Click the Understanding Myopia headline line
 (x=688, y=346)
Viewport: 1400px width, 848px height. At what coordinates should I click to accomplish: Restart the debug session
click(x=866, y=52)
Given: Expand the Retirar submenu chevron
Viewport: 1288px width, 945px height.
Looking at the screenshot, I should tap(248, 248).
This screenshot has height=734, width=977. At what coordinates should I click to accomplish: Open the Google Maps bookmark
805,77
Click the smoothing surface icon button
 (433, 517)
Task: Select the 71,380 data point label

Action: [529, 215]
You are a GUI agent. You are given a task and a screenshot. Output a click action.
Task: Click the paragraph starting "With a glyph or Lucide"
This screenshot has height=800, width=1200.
# # #
• [What you have to do]
Quote the lines above word for word.

• [Reply]
Click the Understanding Myopia headline line
 (x=688, y=346)
Viewport: 1400px width, 848px height. At what coordinates should I click to accomplish: Restart the debug session
click(x=866, y=52)
Given: Expand the Retirar submenu chevron
Viewport: 1288px width, 945px height.
Looking at the screenshot, I should tap(248, 248).
This screenshot has height=734, width=977. At what coordinates should I click to accomplish: Open the Google Maps bookmark
805,77
Click the smoothing surface icon button
 (433, 517)
Task: Select the 71,380 data point label

Action: [529, 215]
You are a GUI agent. You are given a task and a screenshot. Output a click action.
Task: Click the paragraph starting "With a glyph or Lucide"
This screenshot has height=800, width=1200.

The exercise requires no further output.